Wednesday, July 18, 2007

It's been rather long since I'm sad about this kinda things.
Now, the feeling's back. Damn it.

The whole day was crap okay.
PE was alright la.
Chem was also okay.
Half of SS was okay, the other half wasn't.
My mood just went from like 100 happiness to -100 happiness.
Maths wasn't good either.

Fer, I guess you don't need anymore clues. Hurrs.

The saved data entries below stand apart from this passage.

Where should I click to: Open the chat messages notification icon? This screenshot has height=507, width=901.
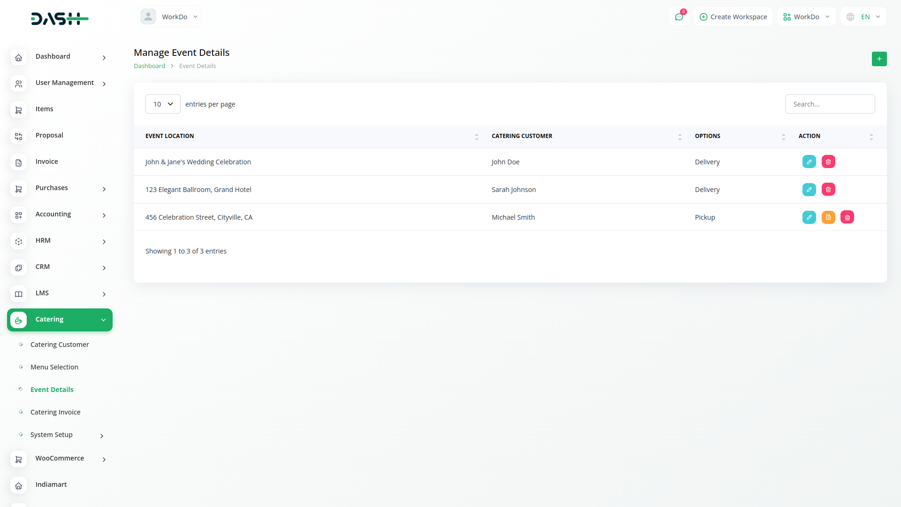[x=679, y=17]
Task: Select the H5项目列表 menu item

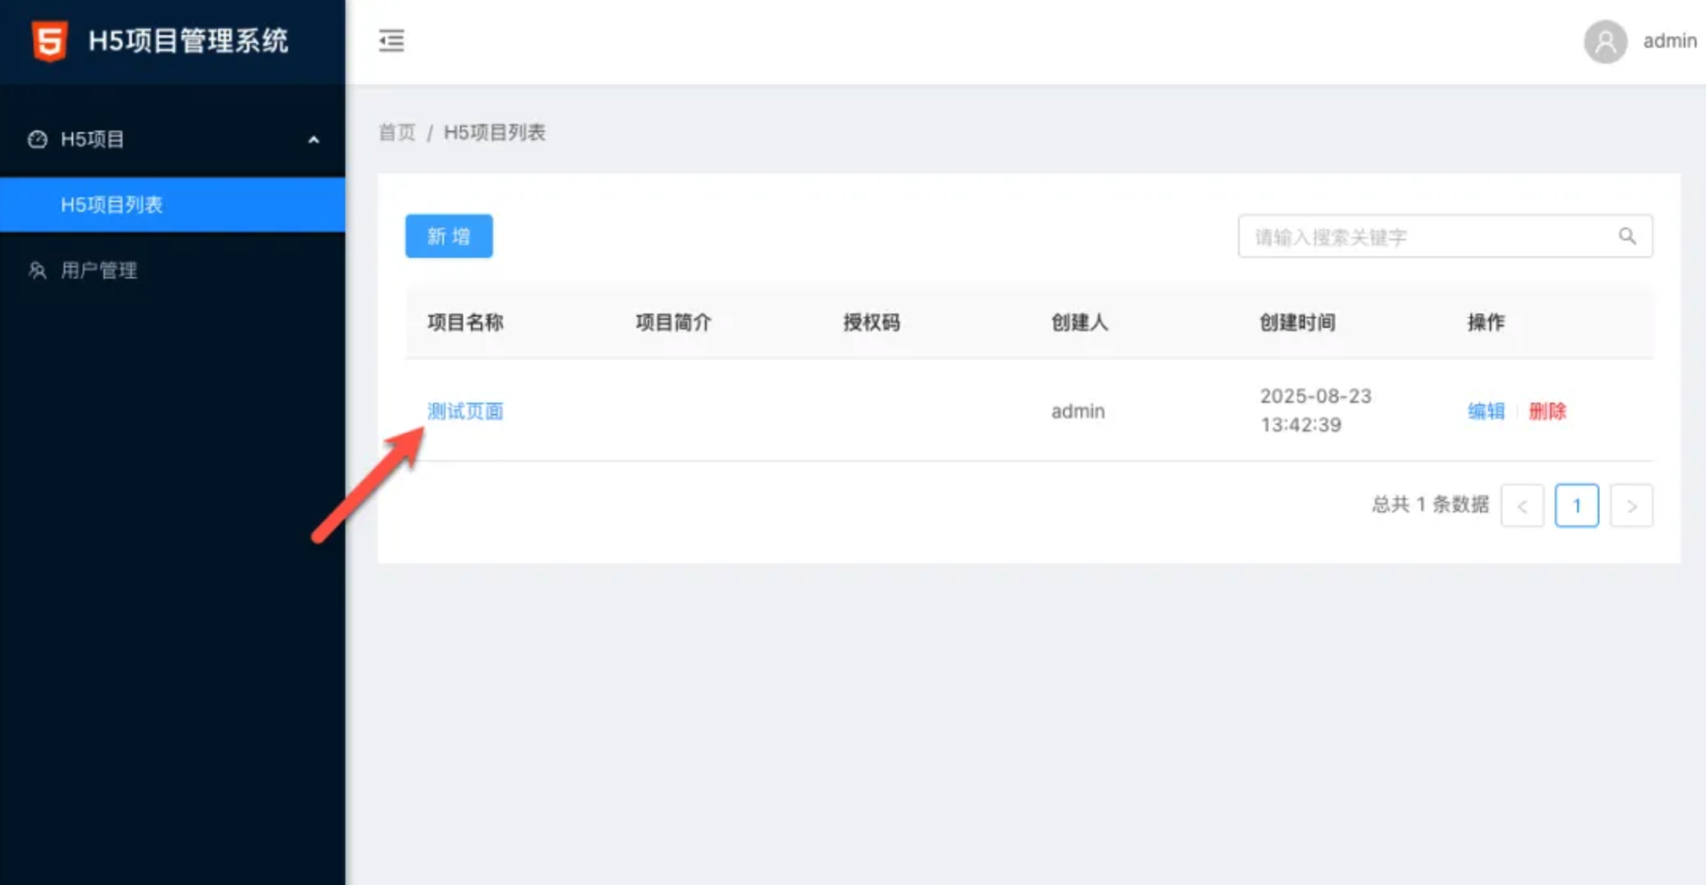Action: [x=111, y=205]
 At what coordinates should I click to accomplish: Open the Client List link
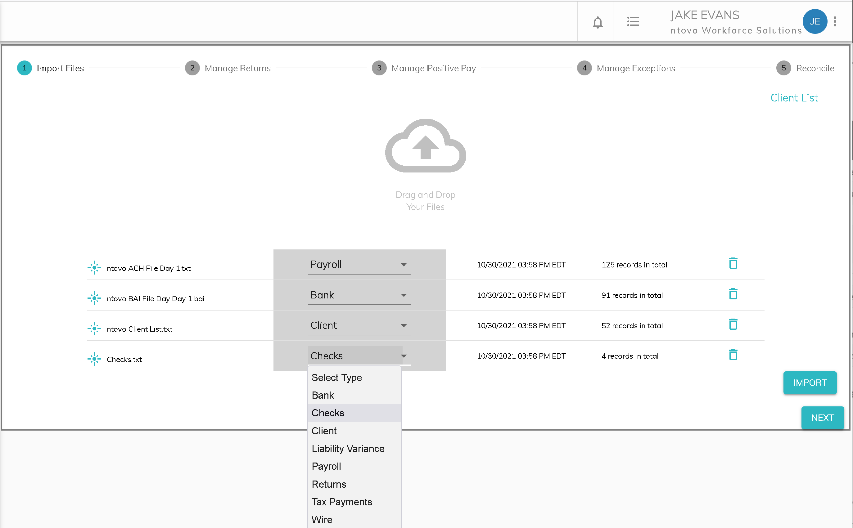pos(794,98)
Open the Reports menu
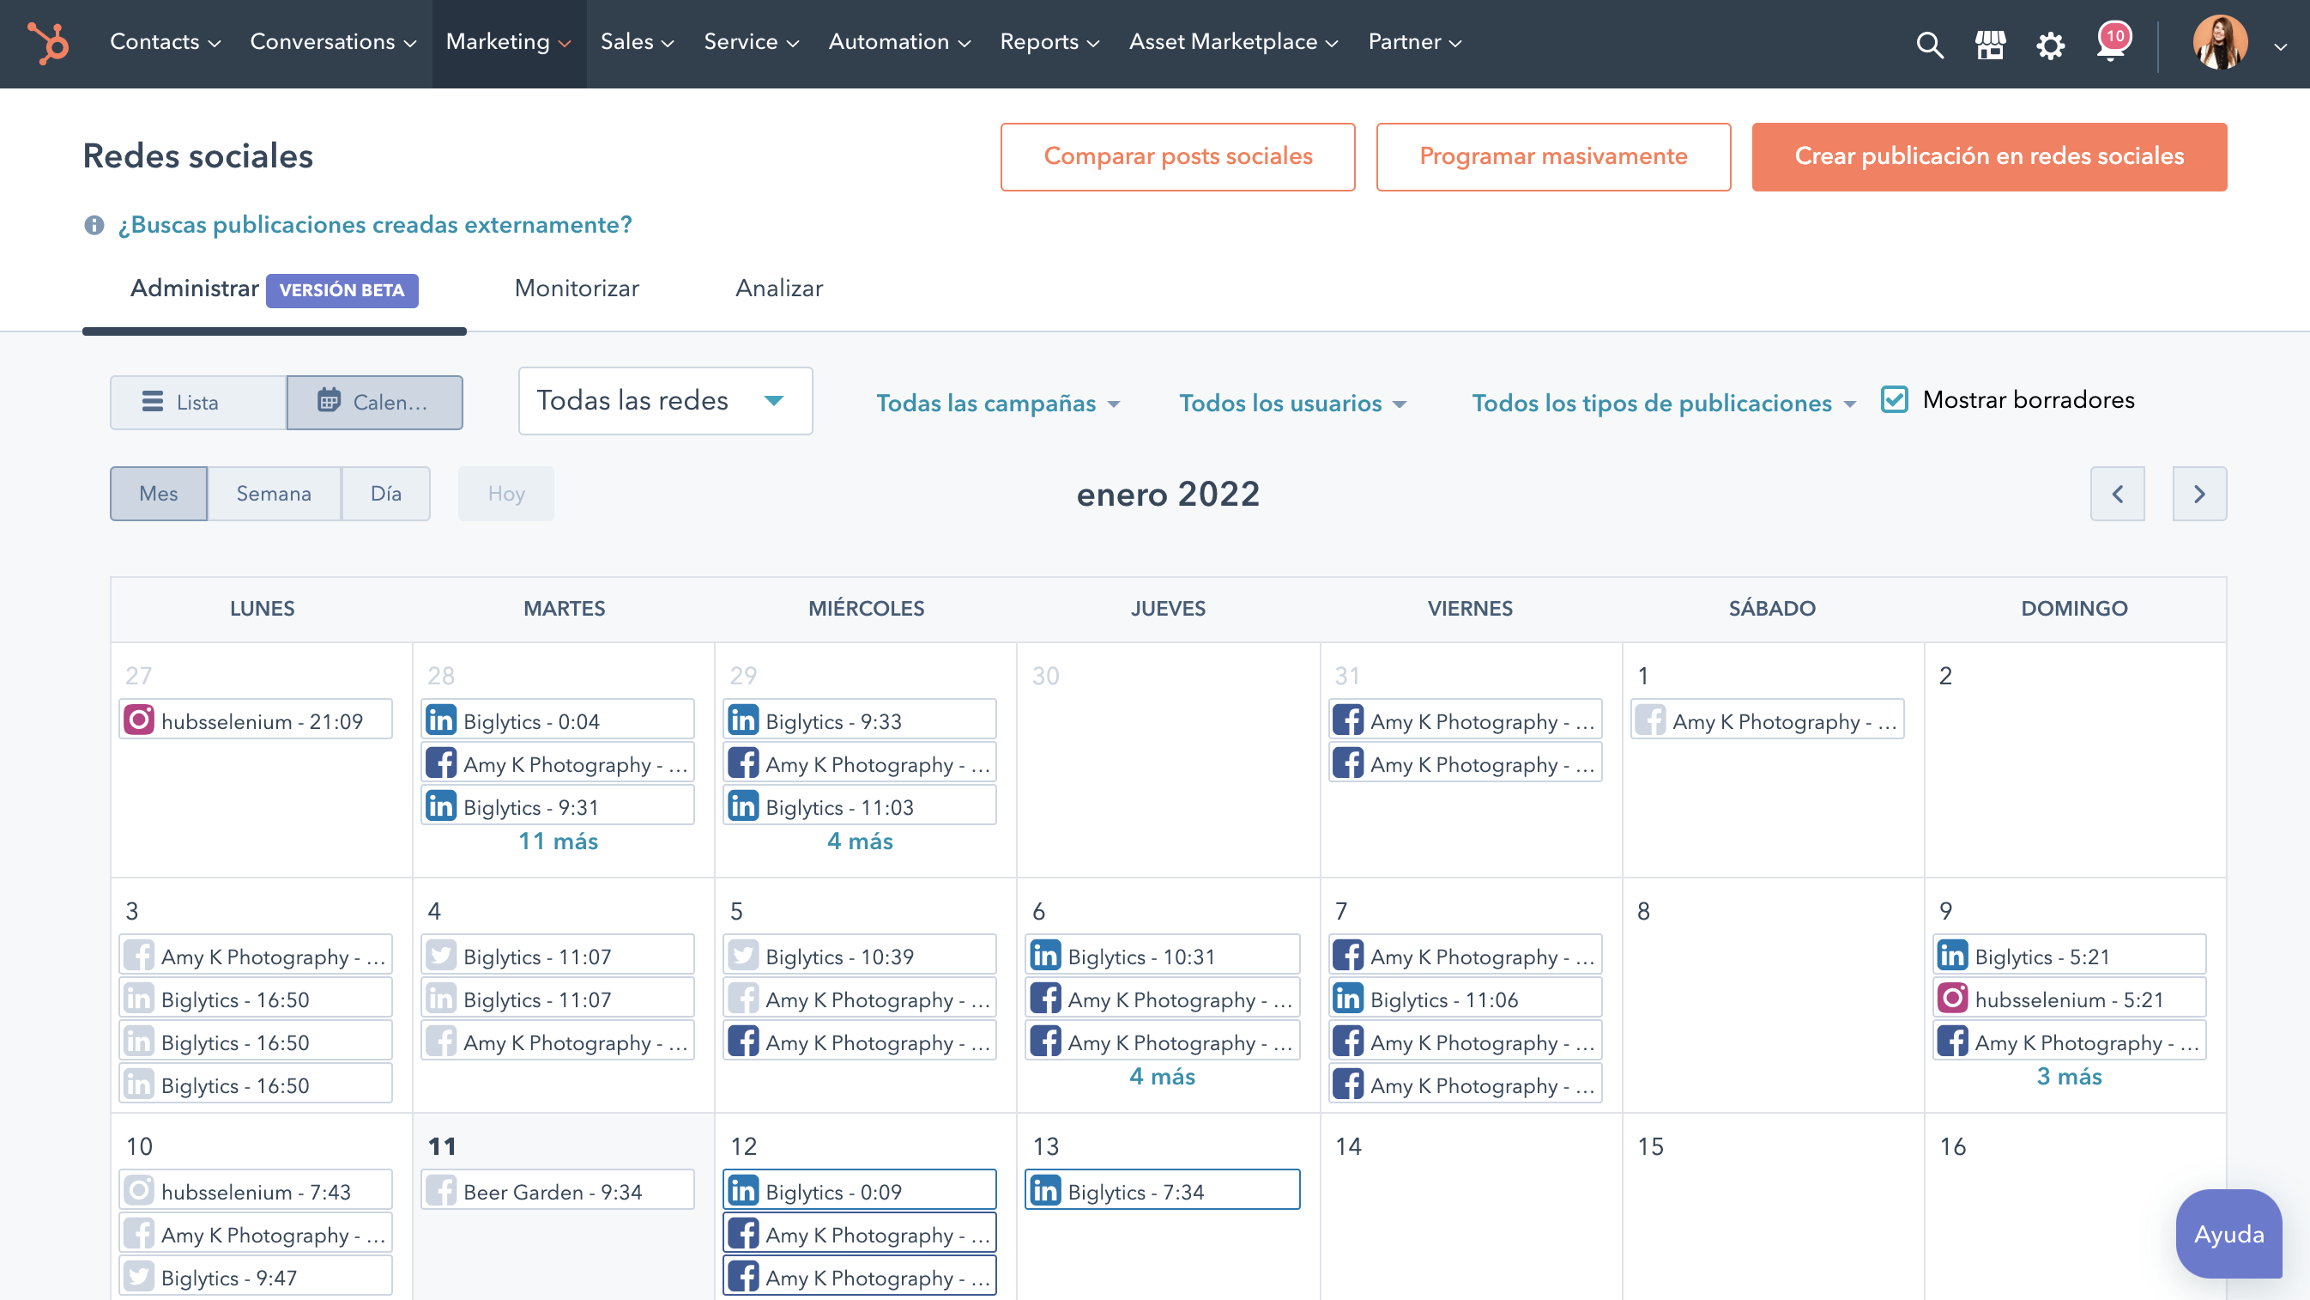2310x1300 pixels. [x=1049, y=41]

I know I've said before that I'm not gonna talk about anyone in my class anymore but I can't stand this!

Hi bitch,
lie more la. and I thought after the hair cut incident, maybe you'll like
stop lying but that isn't the case. you took us, for granted and went on
lying and telling tales. i just wasn't in a mood since SS lesson and you
went to tell everyone that i vent my anger on you, when I WASN'T EVEN
ANGRY. and you even said i threw my tys at you. please check uo your dictionary and find out the difference between THROW and PUT! Even if i did throw, it's not AT you but ON the table. please get the difference before you go around telling tales. nonsense la. i know you're like thin and skinny but that doesn't give you the right to go around telling tales and all okay. or maybe, what you want is just pity from people. than because you're oh-so-skinny, everyone believes you and thinks that i'm in the wrong when they didn't even hear my part of what happened. oh in fact, nothing happened. it's just all your dumbfuck tales. and what do you treat us [ me, xuewen and jiaping] as? your spare friends? and ever since you like jannah, you've been going to debra and banu every single day okay. you think we don't know, you just wanna get close to her la. and they listen to you mainly because you're telling them and it doesn't harm them knowing few more gossips. when are you gonna stop being such a naive kid? please la, liking her so doesn't give you the right to like tell tales to gain pity and wahtever shit okay. wake up girl. it's not like you can go around telling tales and i just stupidly get the blame okay. you think i don't know how to go around telling people the TRUTH? please okay. i'm no longer the one who keeps quiet and takes all the blame. i can go and tell the person straight in the face, telling them the truth. than it's up to them if they want to believe it or not. but, most people without brains will choose to believe you cause you're all small and thin and skinny. & yesterday during the math tuitorial, we were talking about E.C and we keep you in our conversation cause we take you as our friend. who knows that as soon as we walk out of the damn class, you went to tell E.C straight away! sometimes, i wonder do you even take us as your friend? if yes, i didn't know this is how you treat your friends. sadness.